■ 练习题目
**1.** 请把 Sum It Up 题面中的一段原样抄下来：从含有“Total Submission(s): 1099”的地方起，抄到“problem in general.”为止。
**2.** 根据 Sum It Up 题面回答下列问题：
(a) 总和 t 是小于多少的正整数？
(b) 列表中整数的个数 n 在什么范围内？
(c) 如果没有任何符合要求的和，应输出哪一行？
**3.** 请从 Sum It Up 题面最后一句之后接着往下写。

■ 文章

Sum It Up
Time Limit: 2000/1000 MS (Java/Others) Memory Limit: 65536/32768 K (Java/Others)
Total Submission(s): 1099 Accepted Submission(s): 528
Problem Description
Given a specified total t and a list of n integers, find all distinct sums using numbers from the list that add up to t. For example, if t=4, n=6, and the list is [4,3,2,2,1,1], then there are four different sums that equal 4: 4,3+1,2+2, and 2+1+1.(A number can be used within a sum as many times as it appears in the list, and a single number counts as a sum.) Your job is to solve this problem in general.
Input
The input will contain one or more test cases, one per line. Each test case contains t, the total, followed by n, the number of integers in the list, followed by n integers x1,...,xn. If n=0 it signals the end of the input; otherwise, t will be a positive integer less than 1000, n will be an integer between 1 and 12(inclusive), and x1,...,xn will be positive integers less than 100. All numbers will be separated by exactly one space. The numbers in each list appear in nonincreasing order, and there may be repetitions.
Output
For each test case, first output a line containing 'Sums of', the total, and a colon. Then output each sum, one per line; if there are no sums, output the line 'NONE'. The numbers within each sum must appear in nonincreasing order. A number may be repeated in the sum as many times as it was repeated in the original list. The sums themselves must be sorted in decreasing order based on the numbers appearing in the sum. In other words, the sums must be sorted by their first number; sums with the same first number must be sorted by their second number; sums with the same first two numbers must be sorted by their third number; and so on. Within each test case, all sums must be distince; the same sum connot appear twice.

[收录条目]
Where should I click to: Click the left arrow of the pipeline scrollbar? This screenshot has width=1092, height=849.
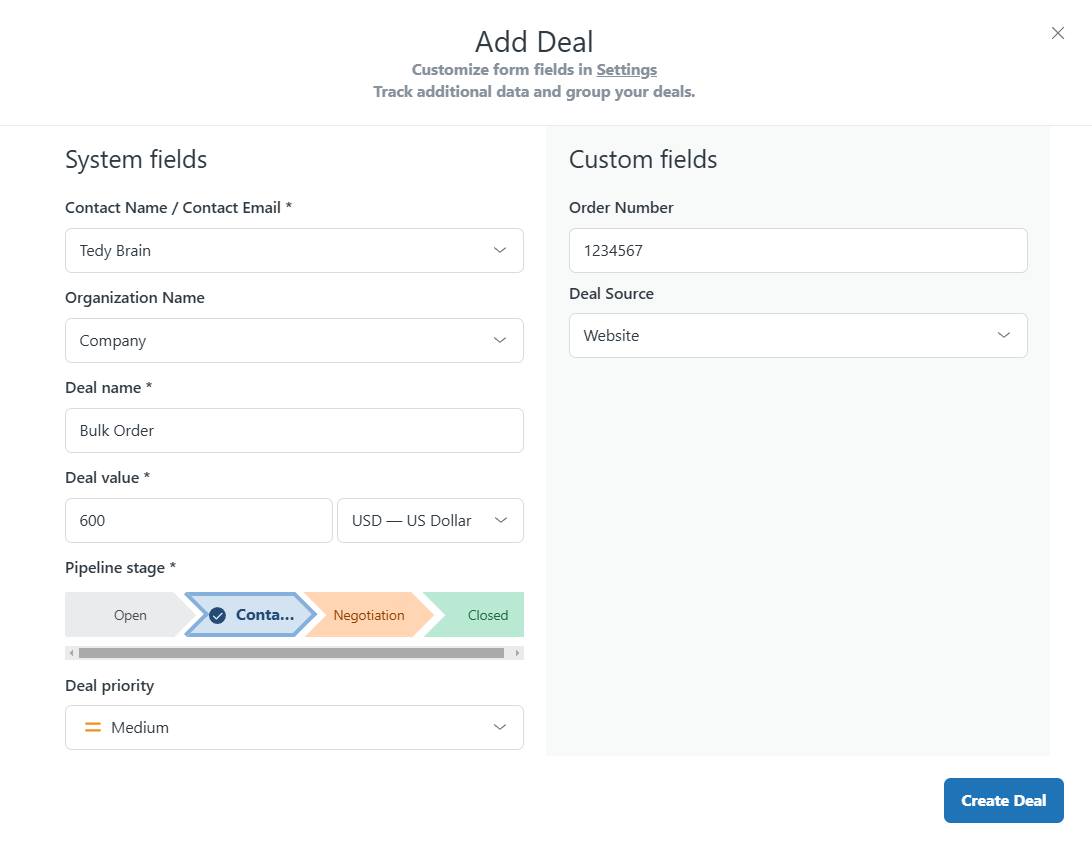[x=71, y=652]
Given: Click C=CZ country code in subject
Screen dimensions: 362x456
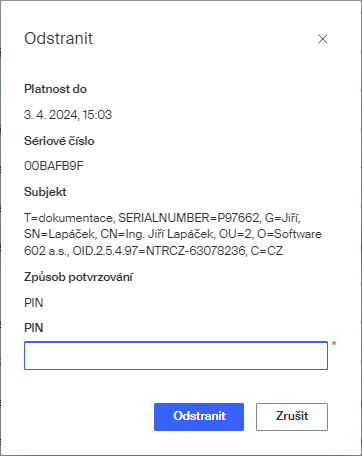Looking at the screenshot, I should pos(267,251).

■ 依次作答
**1.**
Total Submission(s): 1099 Accepted Submission(s): 528
Problem Description
Given a specified total t and a list of n integers, find all distinct sums using numbers from the list that add up to t. For example, if t=4, n=6, and the list is [4,3,2,2,1,1], then there are four different sums that equal 4: 4,3+1,2+2, and 2+1+1.(A number can be used within a sum as many times as it appears in the list, and a single number counts as a sum.) Your job is to solve this problem in general.

**2.**
(a) 小于 1000。
(b) 在 1 到 12 之间，包括 1 和 12。
(c) 输出 NONE。

**3.**
Sample Input
4 6 4 3 2 2 1 1
5 3 2 1 1
400 12 50 50 50 50 50 50 25 25 25 25 25 25
0 0
Sample Output
Sums of 4:
4
3+1
2+2
2+1+1
Sums of 5:
NONE
Sums of 400:
50+50+50+50+50+50+25+25+25+25
50+50+50+50+50+25+25+25+25+25+25
继续dfs。这题有一点要注意,因为每一个结果不能有相同,所以,每一次搜完之后,要判断下一个搜的数是否与之前的数相等,若相等则不用搜,因为在之前已经又大到小排序了。
代码:
#include <iostream>
#include <stdio.h>
#include <memory.h>
#include <algorithm>
using namespace std;
int t, len, sum, pos;
int a[15], b[15];
bool cmp(int a, int b)
{
return a > b;
}
void dfs(int x, int rank, int temp, int pos)
{
int i;
if(temp > sum) return;
if(temp == sum) //若全部找到,则输出
{
t++;
printf("%d", b[0]);
for(i = 1; i < pos; i++)
{
printf("+%d", b[i]);
}
printf("\n");
}
for(i = rank; i < len; i++)
{
b[pos] = a[i];
dfs(a[i], i+1, temp+a[i], pos+1);
//关键:搜索完毕后,若下一个搜索的数仍与当前相同,则跳过直至不相同
while(i+1<len && a[i]==a[i+1])
{
i++;
}
}
}
int main()
{
int i;
while(scanf("%d %d", &sum, &len) != EOF)
{
if(len == 0) break;
printf("Sums of %d:\n", sum);
for(i = 0; i < len; i++)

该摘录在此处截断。